Elini uzattı; ben de kendi elimi ona verdim. Önce bir eliyle tuttu, sonra her iki eliyle kavradı.

“Hayatımı kurtardınız; size böylesine büyük bir borçlu olmak bana tuhaf bir haz veriyor. Daha fazlasını söyleyemem. Bu kadar derin bir minnetin alacaklısı olsaydım ve bu kişi sizden başka biri olsaydı, bunu asla kabullenemezdim; ama siz… Siz farklısınız. Sizin iyiliğiniz, Jane, bana asla yük değil.”

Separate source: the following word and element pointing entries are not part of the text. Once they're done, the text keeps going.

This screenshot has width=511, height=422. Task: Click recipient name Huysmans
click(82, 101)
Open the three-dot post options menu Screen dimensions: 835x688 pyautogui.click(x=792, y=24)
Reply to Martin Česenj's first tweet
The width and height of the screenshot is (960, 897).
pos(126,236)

Durdu; bana dikkatle baktı. Dudaklarının ucuna kadar gelen kelimeler neredeyse gözle görülür haldeydi, fakat sesi bastırıldı.

“Tekrar iyi geceler efendim. Bu olayda ne bir borç var, ne bir iyilik, ne de bir yükümlülük.”

“Sizin bir gün bana bir şekilde iyi geleceğinizi biliyordum,” diye devam etti. “Sizi ilk gördüğümde gözlerinizde bunu sezdim; bakışınızda ve gülümsemenizdeki ifade…—” (yeniden duraksadı) “o ifade—” (aceleyle sürdürdü) “kalbimin en derin noktasına kadar işleyen o sevinç kıvılcımı, boşuna değildi. İnsanlar doğal yakınlıklardan söz eder, iyi ruhlardan bahseder; en çılgın efsanelerde bile bir nebze hakikat vardır. Kıymetli kurtarıcım, iyi geceler!”

Sesinde garip bir enerji, bakışlarında alışılmadık bir parıltı vardı.

“Uyanık olmam iyi olmuş,” dedim ve tam gitmek üzereydim ki…

“Ne! Gerçekten GİDİYOR musunuz?”

“Üşüyorum efendim.”

“Üşüyor musunuz? Evet,—hem de bir su birikintisinin içinde duruyorsunuz! Peki git o zaman Jane, git!”

Ama hâlâ elimden tutuyordu, kurtulamadım. Bir çare düşündüm.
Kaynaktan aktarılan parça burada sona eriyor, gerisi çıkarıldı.